* Task *
Provide the count of lines below that include the word "will", without any accompanying remarks.

* Excerpted data *
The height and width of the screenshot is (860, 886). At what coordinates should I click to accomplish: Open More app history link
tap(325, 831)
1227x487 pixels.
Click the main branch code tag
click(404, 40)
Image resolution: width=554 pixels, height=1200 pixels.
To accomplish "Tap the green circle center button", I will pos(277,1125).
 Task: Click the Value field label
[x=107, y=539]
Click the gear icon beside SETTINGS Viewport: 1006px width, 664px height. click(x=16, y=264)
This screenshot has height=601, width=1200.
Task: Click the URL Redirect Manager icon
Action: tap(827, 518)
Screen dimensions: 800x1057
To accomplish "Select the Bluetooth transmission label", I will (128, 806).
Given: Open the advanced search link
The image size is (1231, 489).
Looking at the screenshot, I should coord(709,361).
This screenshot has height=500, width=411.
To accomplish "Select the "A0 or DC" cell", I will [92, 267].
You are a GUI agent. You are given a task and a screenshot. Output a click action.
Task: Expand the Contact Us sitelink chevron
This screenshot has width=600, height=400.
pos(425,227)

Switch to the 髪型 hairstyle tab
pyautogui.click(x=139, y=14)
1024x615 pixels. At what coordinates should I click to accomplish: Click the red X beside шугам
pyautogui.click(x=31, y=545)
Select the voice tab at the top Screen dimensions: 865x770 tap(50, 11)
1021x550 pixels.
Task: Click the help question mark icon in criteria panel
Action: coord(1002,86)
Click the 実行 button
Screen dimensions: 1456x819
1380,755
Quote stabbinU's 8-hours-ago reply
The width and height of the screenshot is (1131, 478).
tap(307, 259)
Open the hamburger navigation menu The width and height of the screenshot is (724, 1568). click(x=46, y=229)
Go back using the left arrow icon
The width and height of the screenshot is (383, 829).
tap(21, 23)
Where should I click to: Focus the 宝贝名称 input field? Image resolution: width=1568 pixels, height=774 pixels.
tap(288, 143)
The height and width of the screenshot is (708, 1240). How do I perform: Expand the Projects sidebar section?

* The answer *
3